Com a expectativa dos juros continuarem subindo até o fim de 2022, tornando os financiamentos para o agronegócio ainda mais caros e difíceis de serem obtidos devido as inúmeras garantias exigidas, o consórcio se transforma em uma excelente alternativa para suprir o crédito do setor a um custo mais baixo e a continuar a impulsionar o agronegócio, que representa quase 30% do PIB do Brasil.

No segmento de imóveis os prazos do consórcio com o Mycon são de até 240 meses (20 anos) e no de máquinas, equipamentos, caminhões tratores, autos e veículos utilitários são de até 120 meses (10 anos).

O Mycon ajuda o agronegócio a crescer

As vendas de cotas do consórcio de máquinas agrícolas mais que triplicaram em cinco anos de acordo com a Associação Brasileira de Administradoras de Consórcios (ABAC). O estudo realizado em maio de 2022, mostrou que o número de novos consorciados cresceu 326,5% no acumulado dos cinco primeiros meses. Passou de 7 mil cotas negociadas, somando o valor de R$ 2,7 bilhões em 2018, para R$ 31 mil neste ano, atingindo a marca de RR 9,2 bilhões.

Já na comparação apenas com os resultados de 2021, a expansão é de 53,4%, um dos melhores desempenhos do sistema de consórcio como um todo.

Grande parte dos novos consorciados vieram do Sudeste, com 39,1% de participação no total de adesões. Na sequência ficaram as regiões Sul (25,1%), Centro-Oeste (15,9%), Nordeste (11,5%) e Norte (8,4%). Os bens mais visados são tratores, com 87,7%, e colheitadeiras, com 8%.

Porém cerca de 80% do público ainda é formado por grandes produtores. O objetivo do Mycon é atender produtores rurais que não têm acesso aos financiamentos tradicionais, como grande parte da agricultura familiar “desbancarizada”, e outras categorias prejudicadas pela alta da Selic.

“O Mycon está em expansão assim como o agronegócio brasileiro. A administradora bateu recorde crescendo 820% em 2021, atingindo, em alguns meses, o 5º lugar no ranking de consórcio imobiliário. Agora, queremos replicar esse sucesso no segmento agro, oferecendo esse produto financeiro que democratiza o acesso ao crédito e com taxas mais baratas que os consórcios ligados aos bancos”, diz Kogut.

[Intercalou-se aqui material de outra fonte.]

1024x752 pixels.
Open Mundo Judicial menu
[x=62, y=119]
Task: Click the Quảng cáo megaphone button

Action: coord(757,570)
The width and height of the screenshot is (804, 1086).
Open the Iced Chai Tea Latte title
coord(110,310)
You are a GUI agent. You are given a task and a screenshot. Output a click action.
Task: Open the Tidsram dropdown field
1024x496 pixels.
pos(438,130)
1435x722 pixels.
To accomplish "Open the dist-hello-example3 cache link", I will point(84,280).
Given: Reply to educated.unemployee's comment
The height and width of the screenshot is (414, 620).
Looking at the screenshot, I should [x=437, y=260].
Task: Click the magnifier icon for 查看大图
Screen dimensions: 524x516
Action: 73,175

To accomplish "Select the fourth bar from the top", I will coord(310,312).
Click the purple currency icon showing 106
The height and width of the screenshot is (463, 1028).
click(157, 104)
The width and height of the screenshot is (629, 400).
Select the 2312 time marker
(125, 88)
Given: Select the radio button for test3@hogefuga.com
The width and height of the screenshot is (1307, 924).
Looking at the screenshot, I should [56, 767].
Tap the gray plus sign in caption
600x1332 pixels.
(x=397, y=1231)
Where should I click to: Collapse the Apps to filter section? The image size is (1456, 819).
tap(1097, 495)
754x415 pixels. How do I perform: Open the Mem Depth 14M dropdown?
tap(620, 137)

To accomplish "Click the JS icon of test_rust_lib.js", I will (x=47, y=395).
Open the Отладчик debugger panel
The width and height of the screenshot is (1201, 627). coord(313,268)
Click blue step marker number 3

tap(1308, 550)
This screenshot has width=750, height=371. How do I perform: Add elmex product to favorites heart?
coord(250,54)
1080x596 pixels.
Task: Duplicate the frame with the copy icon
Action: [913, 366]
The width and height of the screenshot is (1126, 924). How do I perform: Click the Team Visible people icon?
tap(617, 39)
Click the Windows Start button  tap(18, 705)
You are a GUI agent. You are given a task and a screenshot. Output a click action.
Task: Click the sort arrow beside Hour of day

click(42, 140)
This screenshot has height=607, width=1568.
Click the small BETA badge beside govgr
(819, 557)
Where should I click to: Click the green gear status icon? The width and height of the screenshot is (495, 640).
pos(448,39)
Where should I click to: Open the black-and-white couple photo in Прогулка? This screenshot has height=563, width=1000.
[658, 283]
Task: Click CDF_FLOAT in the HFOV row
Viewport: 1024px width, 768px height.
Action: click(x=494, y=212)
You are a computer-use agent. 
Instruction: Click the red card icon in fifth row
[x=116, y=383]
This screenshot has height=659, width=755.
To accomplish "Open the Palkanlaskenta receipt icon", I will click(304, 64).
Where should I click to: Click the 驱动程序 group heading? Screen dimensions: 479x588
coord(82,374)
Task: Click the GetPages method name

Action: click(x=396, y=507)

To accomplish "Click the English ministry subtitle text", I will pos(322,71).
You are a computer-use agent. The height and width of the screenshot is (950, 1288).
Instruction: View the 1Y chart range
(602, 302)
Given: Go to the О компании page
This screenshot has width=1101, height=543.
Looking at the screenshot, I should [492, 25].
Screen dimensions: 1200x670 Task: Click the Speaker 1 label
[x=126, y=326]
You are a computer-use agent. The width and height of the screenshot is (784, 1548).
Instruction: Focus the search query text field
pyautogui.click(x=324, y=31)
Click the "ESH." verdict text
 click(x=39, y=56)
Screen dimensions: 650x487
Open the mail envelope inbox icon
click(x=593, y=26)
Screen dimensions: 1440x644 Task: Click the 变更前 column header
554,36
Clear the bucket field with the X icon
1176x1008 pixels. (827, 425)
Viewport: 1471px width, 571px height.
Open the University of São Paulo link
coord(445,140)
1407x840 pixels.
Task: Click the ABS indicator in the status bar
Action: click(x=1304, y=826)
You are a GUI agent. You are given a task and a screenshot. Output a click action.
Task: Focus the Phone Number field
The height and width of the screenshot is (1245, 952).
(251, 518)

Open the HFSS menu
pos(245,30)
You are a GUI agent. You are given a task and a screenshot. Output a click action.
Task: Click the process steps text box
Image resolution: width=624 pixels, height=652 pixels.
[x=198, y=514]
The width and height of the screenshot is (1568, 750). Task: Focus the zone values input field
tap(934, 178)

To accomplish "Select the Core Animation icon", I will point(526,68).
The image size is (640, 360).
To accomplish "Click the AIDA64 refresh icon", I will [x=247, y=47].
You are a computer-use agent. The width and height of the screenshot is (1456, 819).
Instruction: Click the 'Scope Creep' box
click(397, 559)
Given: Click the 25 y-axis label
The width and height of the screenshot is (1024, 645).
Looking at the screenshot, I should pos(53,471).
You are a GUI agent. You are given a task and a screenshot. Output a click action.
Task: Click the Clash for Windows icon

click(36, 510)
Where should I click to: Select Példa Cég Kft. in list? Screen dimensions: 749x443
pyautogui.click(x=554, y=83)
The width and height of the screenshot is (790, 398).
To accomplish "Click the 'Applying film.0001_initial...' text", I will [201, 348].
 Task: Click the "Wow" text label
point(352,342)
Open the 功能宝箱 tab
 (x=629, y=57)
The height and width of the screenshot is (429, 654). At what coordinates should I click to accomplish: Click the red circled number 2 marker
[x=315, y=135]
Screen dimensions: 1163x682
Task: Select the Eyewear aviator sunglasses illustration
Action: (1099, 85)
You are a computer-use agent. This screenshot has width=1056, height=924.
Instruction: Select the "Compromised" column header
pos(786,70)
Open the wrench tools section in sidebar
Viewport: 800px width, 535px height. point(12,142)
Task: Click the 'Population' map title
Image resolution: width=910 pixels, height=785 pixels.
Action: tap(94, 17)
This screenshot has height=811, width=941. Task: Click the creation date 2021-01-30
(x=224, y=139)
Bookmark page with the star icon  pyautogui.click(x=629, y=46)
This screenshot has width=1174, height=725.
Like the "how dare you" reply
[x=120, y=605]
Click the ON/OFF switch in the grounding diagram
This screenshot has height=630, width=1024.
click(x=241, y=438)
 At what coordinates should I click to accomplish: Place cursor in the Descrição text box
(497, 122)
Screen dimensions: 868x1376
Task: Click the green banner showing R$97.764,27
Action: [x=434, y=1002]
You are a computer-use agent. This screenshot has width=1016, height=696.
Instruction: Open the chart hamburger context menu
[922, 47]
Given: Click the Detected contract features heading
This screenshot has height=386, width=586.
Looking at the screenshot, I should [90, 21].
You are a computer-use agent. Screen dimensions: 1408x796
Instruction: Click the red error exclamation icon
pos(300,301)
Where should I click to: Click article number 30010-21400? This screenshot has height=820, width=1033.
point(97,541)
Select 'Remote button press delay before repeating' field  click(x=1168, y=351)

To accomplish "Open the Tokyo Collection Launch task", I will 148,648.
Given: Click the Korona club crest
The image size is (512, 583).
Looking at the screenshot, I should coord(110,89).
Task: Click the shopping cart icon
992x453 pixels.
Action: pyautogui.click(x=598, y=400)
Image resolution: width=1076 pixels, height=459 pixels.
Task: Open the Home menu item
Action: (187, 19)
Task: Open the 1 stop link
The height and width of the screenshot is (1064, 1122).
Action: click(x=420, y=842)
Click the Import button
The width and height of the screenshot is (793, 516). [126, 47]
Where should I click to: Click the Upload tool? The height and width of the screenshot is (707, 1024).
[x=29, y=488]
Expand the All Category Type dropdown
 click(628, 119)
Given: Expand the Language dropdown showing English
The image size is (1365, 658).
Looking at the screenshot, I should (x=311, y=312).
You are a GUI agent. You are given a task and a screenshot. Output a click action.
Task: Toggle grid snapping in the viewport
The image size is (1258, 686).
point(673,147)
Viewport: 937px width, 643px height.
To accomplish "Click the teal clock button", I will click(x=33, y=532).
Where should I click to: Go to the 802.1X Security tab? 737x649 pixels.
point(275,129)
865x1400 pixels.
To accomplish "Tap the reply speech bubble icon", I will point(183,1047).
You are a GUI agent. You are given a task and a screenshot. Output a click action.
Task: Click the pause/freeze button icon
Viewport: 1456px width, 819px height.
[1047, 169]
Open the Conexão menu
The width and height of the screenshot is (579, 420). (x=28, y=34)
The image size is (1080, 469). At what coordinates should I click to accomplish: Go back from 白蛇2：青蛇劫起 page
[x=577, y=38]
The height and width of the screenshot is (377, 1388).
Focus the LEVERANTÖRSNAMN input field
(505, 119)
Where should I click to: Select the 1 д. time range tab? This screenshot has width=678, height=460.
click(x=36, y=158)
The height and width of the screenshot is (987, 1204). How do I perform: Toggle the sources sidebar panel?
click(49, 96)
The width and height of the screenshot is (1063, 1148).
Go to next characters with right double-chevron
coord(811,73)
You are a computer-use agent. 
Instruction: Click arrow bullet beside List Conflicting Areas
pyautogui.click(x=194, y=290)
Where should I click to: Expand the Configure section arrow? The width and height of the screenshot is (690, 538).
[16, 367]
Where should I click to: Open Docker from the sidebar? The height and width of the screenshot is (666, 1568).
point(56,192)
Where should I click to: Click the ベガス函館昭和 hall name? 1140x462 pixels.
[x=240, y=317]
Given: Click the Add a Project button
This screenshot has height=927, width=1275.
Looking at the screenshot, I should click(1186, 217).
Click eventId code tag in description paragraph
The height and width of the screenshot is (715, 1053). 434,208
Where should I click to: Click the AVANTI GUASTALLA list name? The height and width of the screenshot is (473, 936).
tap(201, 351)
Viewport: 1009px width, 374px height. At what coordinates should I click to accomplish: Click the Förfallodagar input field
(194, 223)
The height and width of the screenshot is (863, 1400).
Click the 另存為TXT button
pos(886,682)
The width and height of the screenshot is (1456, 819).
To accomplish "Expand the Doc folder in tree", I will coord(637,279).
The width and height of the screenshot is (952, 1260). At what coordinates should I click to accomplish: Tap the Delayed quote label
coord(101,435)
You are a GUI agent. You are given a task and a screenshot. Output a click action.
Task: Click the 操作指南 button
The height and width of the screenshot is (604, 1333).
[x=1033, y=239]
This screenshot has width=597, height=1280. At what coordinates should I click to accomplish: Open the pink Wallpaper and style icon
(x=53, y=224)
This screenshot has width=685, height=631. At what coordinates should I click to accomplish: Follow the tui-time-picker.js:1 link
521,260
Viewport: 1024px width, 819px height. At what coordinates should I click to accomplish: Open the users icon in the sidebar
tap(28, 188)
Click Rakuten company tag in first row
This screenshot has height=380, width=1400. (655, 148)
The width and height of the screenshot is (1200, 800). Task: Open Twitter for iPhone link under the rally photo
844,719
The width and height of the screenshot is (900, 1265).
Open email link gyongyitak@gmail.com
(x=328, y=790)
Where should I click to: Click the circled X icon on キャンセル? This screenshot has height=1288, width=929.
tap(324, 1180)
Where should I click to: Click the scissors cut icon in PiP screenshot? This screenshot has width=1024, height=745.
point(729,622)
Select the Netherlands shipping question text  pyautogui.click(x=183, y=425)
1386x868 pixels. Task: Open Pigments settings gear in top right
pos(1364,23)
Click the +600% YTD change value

As estimativas do Mycon para vendas, em 2022, são de R$ 3 bilhões saltando para R$ 5 bilhões, em 2023. Já a previsão de vendas para o agronegócio, até o final 2022, é de R$ 500 milhões em créditos, saltando para R$ 2 bilhões, em 2023, o que representa 40% das vendas do Mycon no geral.

Não há restrições para participar do consórcio Mycon, diz Kogut. No momento da contemplação é feita uma análise de crédito, que ocorre em até 48 horas úteis, e em seguida o processo segue para a liberação dos recursos. Quem tiver pendências financeiras pode regularizar a situação no prazo que precisar. Existe a opção de utilizar o crédito em outro momento, sendo o valor corrigido monetariamente até a sua utilização.